THERE were two instances of supreme heroism in the Civil War. One was upon the one side, the other upon the other.
One was the charge of Pickett’s Southerners at Gettysburg. The other was the heroic series of assaults, made by the Northern troops on Marye’s Heights, at Fredericksburg.
General Lee’s works in the last-named battle were high up on the hill. Crossing the field in front of them was a sunken road—a perfect breastwork already formed. The main body of the army was in the works above; but a multitude of us were thrown forward into the sunken road.
The enemy knew nothing of this geographical peculiarity. But their first advance revealed the impossibility of breaking Lee’s lines at that point. The column that advanced was swept away as with a broom before it got within firing distance of the works it supposed itself to be attacking. The men knew what that meant. Wiser than their general, they saw the necessity of selecting some other point of attack. Nevertheless when their commander persisted, they six times came unflinchingly to an assault which every man of them knew to be hopeless. This may not have been war, but it was heroism.
We who faced them there honored it as such.
Just as we tumbled into the sunken road, an old man came in bearing an Enfield rifle and wearing an old pot hat of the date of 1857 or thereabouts. With a gentle courtesy that was unusual in war, he apologized to the two men between whom he placed himself, saying: “I hope I don’t crowd you, but I must find a place somewhere from which I can shoot.”
At that moment one of the great assaults occurred. The old man used his gun like an expert. He wasted no bullet. He took aim every time and fired only when he knew his aim to be effective. Yet he fired rapidly. Tom Booker, who stood next to him, said as the advancing column was swept away: “You must have shot birds on the wing in your time.”
The old man answered: “I did up to twenty year ago; but then I sort o’ lost my sight, you know, and my interest in shootin’.”
“Well, you’ve got ’em both back again,” called out Billy Goodwin from down the line.
“Yes,” said the old man. “You see I had to. It’s this way: I had six boys and six gells. When the war broke out I thought the six boys could do my family’s share o’ the fightin’. Well, they did their best, but they didn’t have no luck. One of ’em was killed at Manassas, two others in a cavalry raid, and the other three fell in different actions—’long the road as you might say. We ain’t seemed to a had no luck. But it’s just come to this, that if the family is to be represented, the old man must git up his shootin’ agin, or else one o’ the gells would have to take a hand. So here I am.”

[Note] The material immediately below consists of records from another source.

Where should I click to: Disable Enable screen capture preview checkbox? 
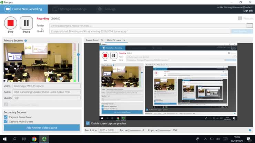pyautogui.click(x=88, y=123)
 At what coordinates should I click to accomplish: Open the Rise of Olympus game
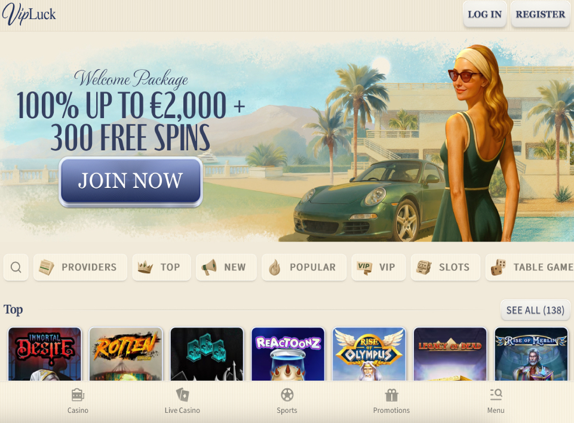[x=369, y=354]
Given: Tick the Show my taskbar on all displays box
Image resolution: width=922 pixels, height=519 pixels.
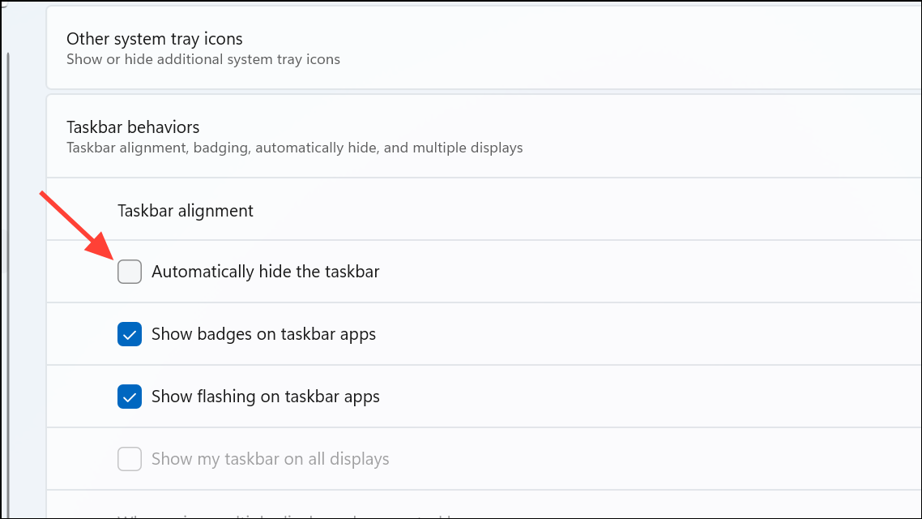Looking at the screenshot, I should click(130, 459).
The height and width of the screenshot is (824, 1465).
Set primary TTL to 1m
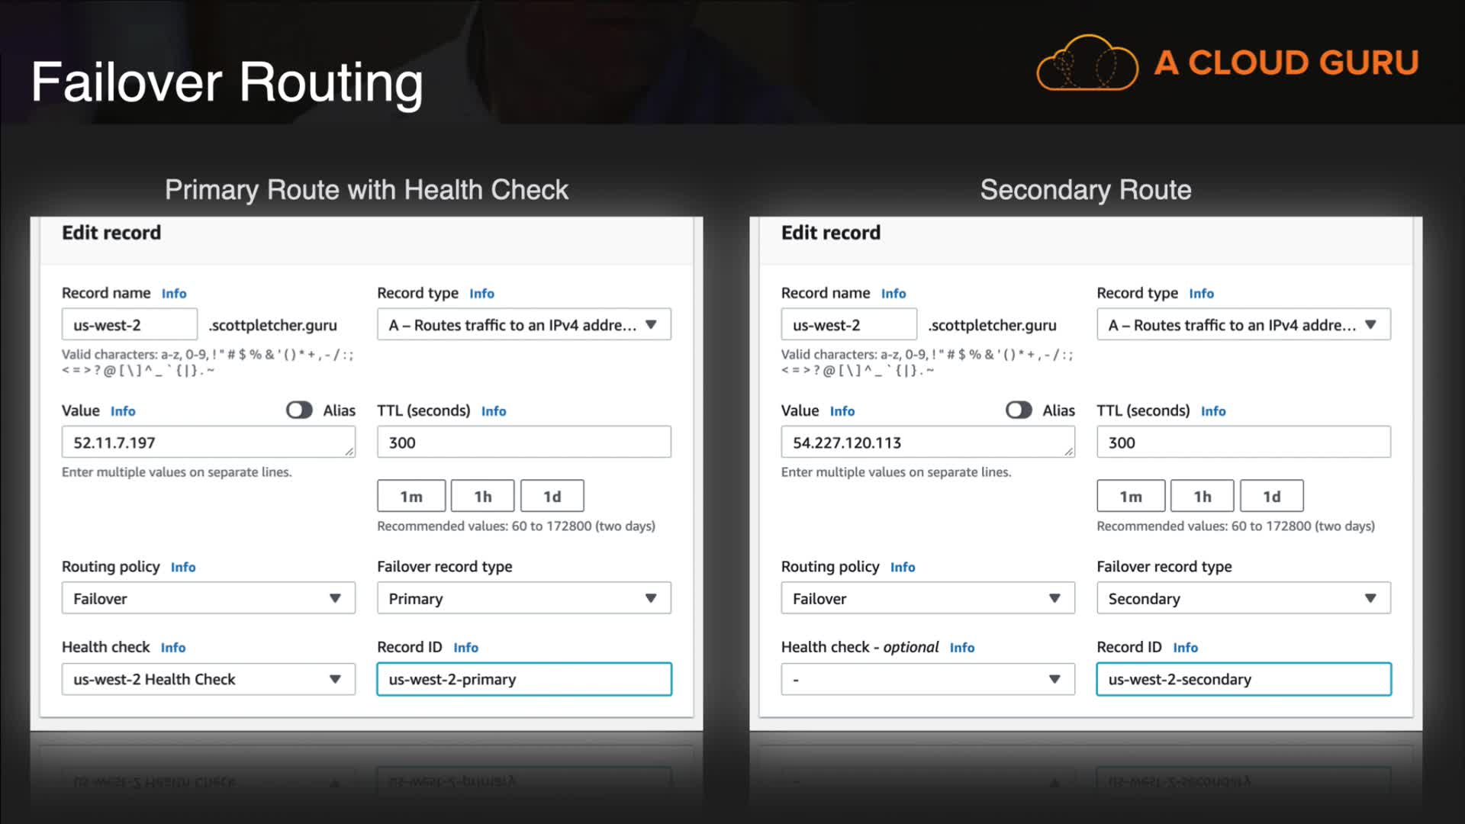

Just then the third advance was made. A tremendous column of heroic fellows was hurled upon us, only to be swept away as its predecessors had been. Two or three minutes did the work, but at the end of that time the old man fell backward, and Tom Booker caught him in his arms.
“You’re shot,” he said.
“Yes. The family don’t seem to have no luck. If one o’ my gells comes to you, you’ll give her a fair chance to shoot straight, won’t you, boys?”